To all the girls who understand love to be when someone tells you they love you despite that their actions show you every opposition, but you believe them because love is the definition of what makes one worthy… I see you.
To all the girls who have been told you are worthless, despite all the value you have given to the world, but believe another’s opinion to be fact… I see you.
To all the girls who have looked trauma and abuse in the face, not knowing how you found yourself in it, and survived it but believed it to be your fault every time… I see you.
To all the girls who define what it means to be a people pleaser or someone who will do whatever it takes to make everyone else happy, including sacrificing your own well-being and happiness… I see you.

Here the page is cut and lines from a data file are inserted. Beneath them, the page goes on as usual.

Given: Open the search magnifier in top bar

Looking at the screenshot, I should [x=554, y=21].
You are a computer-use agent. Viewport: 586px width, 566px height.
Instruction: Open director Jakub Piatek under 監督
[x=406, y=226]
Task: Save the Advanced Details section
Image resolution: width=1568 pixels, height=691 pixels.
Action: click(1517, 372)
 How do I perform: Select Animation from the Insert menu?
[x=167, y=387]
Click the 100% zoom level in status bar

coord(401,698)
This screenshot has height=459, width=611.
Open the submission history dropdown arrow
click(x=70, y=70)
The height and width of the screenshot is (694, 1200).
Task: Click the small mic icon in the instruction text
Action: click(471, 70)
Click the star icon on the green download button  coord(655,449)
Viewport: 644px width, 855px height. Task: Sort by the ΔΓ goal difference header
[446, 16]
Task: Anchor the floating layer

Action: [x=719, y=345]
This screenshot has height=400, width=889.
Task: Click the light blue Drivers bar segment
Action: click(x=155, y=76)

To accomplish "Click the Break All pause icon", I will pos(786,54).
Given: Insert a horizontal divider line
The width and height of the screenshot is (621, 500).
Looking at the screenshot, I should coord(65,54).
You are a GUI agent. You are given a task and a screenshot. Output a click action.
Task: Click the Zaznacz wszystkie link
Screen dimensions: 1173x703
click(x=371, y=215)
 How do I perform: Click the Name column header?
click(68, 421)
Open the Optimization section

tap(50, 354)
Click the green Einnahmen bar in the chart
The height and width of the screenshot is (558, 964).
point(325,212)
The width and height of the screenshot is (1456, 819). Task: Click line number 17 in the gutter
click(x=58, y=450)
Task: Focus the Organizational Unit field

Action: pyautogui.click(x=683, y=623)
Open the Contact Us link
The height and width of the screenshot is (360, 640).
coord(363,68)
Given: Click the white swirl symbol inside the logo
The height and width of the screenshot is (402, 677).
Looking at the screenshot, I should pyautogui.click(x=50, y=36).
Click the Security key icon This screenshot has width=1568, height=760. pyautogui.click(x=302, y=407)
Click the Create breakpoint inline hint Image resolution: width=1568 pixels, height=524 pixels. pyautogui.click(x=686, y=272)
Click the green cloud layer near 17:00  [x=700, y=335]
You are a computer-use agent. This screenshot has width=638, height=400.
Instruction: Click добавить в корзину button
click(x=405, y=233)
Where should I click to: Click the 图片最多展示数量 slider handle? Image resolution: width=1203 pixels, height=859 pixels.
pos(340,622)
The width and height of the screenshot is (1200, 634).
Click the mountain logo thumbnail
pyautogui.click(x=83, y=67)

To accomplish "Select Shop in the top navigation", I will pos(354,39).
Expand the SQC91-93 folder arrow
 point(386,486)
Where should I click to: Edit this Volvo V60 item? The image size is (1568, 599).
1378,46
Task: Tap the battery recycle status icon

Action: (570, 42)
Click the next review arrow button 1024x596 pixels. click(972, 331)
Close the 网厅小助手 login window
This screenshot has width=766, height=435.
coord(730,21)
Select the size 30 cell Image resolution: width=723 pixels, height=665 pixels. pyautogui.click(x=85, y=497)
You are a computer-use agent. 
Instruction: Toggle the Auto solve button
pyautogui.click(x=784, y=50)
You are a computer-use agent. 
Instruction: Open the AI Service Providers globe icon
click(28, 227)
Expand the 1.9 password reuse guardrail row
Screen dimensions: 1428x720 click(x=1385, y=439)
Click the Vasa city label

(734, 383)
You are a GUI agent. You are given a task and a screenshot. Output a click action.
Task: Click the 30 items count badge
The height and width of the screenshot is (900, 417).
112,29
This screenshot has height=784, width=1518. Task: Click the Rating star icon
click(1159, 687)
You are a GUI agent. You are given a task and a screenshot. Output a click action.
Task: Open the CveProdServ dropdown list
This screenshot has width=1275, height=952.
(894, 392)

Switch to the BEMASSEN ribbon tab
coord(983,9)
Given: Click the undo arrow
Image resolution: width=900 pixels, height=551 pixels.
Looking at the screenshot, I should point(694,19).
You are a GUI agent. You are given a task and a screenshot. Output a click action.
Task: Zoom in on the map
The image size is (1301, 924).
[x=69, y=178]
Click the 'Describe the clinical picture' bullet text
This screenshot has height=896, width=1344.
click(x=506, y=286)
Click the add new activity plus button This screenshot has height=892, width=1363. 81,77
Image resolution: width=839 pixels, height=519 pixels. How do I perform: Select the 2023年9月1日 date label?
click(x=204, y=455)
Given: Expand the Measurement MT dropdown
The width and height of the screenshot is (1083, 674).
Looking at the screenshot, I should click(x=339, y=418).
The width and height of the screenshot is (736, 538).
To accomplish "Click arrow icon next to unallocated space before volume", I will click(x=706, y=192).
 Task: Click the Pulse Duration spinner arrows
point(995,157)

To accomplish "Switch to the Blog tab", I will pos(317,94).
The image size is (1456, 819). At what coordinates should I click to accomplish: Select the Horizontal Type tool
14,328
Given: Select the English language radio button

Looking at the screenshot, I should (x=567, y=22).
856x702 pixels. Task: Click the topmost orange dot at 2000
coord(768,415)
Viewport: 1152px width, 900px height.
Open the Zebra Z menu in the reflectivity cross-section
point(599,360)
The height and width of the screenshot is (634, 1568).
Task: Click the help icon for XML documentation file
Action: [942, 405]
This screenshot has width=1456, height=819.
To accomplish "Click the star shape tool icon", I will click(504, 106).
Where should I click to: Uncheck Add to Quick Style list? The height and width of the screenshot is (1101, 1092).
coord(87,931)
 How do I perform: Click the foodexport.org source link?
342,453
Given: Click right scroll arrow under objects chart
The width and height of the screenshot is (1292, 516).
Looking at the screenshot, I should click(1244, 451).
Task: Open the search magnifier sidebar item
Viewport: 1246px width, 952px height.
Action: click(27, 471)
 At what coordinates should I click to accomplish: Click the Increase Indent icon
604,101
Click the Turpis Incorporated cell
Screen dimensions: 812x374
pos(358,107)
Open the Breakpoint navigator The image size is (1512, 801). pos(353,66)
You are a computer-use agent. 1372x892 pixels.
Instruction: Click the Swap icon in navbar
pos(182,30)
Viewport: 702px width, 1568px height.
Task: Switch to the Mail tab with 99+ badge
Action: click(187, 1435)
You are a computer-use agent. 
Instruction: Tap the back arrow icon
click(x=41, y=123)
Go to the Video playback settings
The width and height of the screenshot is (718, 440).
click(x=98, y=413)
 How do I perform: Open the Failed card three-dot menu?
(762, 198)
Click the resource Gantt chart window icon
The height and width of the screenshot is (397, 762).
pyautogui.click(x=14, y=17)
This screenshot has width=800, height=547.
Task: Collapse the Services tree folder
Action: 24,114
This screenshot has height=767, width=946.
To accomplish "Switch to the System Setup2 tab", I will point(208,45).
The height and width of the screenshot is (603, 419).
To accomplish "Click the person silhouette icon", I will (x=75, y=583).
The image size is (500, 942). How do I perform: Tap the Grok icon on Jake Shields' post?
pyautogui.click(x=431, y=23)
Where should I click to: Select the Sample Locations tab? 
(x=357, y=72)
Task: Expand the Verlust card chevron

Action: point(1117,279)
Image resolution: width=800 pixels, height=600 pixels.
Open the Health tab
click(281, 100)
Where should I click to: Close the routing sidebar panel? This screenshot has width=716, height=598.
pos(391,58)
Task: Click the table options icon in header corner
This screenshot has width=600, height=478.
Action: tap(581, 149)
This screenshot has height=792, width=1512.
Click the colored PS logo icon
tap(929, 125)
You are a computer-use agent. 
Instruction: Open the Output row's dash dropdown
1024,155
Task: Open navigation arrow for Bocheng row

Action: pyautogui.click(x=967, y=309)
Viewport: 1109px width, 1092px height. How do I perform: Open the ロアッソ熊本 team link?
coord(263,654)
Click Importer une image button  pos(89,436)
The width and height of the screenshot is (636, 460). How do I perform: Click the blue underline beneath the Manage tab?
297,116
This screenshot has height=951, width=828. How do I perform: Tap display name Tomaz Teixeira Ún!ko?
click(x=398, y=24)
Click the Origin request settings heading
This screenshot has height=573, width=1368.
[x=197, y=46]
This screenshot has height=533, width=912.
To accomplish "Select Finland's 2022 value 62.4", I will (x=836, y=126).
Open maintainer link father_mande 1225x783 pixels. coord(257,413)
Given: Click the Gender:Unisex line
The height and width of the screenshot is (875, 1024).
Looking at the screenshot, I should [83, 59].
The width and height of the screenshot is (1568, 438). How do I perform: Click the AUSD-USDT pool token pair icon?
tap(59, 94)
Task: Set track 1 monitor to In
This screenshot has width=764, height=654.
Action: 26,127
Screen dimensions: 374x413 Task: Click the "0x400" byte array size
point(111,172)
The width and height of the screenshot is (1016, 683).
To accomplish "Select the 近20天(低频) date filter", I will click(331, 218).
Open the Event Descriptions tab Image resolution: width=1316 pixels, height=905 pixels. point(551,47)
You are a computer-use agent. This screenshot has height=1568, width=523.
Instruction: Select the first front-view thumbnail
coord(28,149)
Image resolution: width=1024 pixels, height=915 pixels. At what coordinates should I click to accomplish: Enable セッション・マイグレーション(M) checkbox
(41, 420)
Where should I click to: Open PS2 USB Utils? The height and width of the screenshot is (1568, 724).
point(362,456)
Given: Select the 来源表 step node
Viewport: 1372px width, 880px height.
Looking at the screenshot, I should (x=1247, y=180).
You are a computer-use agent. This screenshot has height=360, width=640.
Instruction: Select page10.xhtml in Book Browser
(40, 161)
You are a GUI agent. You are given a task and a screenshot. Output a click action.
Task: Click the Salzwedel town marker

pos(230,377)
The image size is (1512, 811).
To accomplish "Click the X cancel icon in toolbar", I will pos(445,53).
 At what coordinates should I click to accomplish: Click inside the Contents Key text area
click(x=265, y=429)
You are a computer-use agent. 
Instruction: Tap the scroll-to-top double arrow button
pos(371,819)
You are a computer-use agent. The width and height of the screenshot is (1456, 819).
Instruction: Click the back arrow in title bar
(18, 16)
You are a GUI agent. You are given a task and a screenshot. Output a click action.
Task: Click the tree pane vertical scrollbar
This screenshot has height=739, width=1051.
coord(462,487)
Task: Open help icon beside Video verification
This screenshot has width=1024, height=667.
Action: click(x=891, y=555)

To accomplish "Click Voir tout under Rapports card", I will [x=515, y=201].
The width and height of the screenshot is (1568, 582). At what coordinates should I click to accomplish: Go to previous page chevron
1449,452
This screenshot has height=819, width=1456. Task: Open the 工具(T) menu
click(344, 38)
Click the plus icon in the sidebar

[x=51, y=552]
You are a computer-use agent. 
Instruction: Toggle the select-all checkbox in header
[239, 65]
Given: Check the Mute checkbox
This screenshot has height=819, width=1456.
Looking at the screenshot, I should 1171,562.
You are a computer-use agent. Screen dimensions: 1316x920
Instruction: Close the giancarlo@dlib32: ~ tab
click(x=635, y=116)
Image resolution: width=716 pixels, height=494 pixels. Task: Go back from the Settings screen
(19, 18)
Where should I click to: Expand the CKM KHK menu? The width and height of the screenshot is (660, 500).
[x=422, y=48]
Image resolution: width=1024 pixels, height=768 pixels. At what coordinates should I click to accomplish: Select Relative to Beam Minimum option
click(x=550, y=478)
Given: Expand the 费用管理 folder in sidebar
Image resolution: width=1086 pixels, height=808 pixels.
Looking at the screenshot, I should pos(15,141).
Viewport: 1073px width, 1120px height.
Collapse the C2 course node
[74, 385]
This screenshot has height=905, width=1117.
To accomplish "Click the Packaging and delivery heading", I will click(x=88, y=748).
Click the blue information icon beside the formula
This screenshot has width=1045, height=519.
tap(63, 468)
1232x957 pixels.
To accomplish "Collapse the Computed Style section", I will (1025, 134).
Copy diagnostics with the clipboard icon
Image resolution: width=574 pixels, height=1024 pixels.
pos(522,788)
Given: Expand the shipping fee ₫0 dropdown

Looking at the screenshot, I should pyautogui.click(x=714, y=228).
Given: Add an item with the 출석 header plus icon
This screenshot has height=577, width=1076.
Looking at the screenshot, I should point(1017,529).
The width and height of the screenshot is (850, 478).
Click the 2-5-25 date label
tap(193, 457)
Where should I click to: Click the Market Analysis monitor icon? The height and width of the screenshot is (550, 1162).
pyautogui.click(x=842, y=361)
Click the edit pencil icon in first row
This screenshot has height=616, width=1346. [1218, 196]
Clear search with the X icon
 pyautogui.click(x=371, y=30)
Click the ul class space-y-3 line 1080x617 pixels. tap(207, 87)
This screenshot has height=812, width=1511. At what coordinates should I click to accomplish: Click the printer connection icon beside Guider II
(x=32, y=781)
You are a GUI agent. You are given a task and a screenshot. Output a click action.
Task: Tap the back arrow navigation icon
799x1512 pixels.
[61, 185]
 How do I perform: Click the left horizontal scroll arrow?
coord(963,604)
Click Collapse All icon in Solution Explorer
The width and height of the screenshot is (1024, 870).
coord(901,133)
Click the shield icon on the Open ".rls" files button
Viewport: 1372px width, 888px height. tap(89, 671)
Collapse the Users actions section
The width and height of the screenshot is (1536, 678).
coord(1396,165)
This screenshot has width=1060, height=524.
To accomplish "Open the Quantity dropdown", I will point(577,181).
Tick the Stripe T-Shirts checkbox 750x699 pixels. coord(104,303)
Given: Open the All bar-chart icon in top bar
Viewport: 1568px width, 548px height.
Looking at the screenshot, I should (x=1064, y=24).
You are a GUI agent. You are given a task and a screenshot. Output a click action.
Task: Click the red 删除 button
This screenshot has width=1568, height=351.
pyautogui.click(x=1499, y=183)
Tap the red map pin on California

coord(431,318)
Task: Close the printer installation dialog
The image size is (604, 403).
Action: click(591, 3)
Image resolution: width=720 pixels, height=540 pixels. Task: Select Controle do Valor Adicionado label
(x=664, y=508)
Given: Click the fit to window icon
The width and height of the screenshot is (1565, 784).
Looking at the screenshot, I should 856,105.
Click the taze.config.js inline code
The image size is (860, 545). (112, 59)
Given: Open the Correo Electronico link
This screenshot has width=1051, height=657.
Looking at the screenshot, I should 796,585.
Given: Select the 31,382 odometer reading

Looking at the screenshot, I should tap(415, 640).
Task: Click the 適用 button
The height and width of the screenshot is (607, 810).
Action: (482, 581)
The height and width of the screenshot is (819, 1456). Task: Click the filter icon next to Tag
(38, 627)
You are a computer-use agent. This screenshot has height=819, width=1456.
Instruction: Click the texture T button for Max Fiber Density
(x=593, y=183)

To all the girls who are first to volunteer to help everyone (even someone you barely know) but don’t know how to ask for help for yourself… I see you.
To all the girls who have followed instructions on ending their lives, believing them to be a requirement due to black and white thinking, versus a choice… I see you, but wish I could have told you while there was still time for you to know you were seen.
To all the girls who have grown up to be women who give birth to girls and boys who in this day and age receive a diagnosis that society looks at as a negative, but you realize is a roadmap to understanding how their brain is wired in a way that had someone done that for you as a child, you may have avoided any and all of the dedications listed above this one… I see you.
To all the girls navigating your adult life with a knowledge of neurodiversity and how a spectrum so unique and wide has given you clarity and answers you have searched for quietly and internally your entire life… I see you. You are not alone.
I hope you can find comfort and courage in that knowledge, and a willingness to share your story, so the compilation in all of our truths can change hearts and minds who will evaluate the next generation and have the power to make sure all the girls after us have a greater chance to not live the avoidable truths we know.”